*EXERCISE INPUTS*

--------------------

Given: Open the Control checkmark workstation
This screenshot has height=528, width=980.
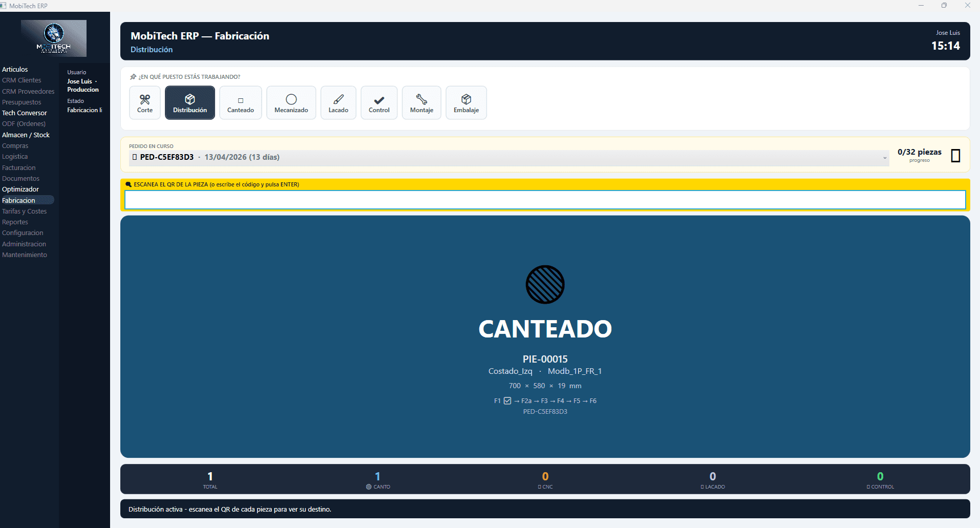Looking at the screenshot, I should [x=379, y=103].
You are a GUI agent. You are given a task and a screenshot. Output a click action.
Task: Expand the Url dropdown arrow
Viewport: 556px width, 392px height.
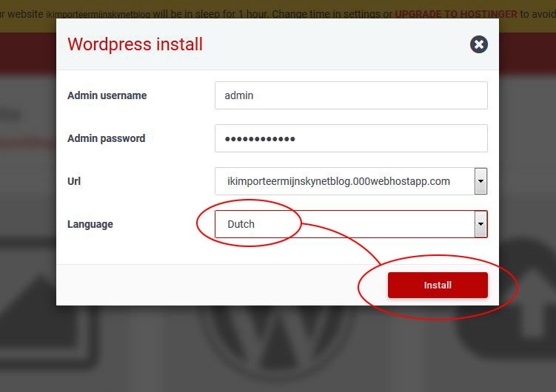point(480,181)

--------------------

*REQUIRED WORK*
Only those lines from the one containing "Task: Expand the Url dropdown arrow" to the end of the material above, retyped exactly and without pictures, belong in your reply.

*RESULT*
Task: Expand the Url dropdown arrow
Viewport: 556px width, 392px height.
point(480,181)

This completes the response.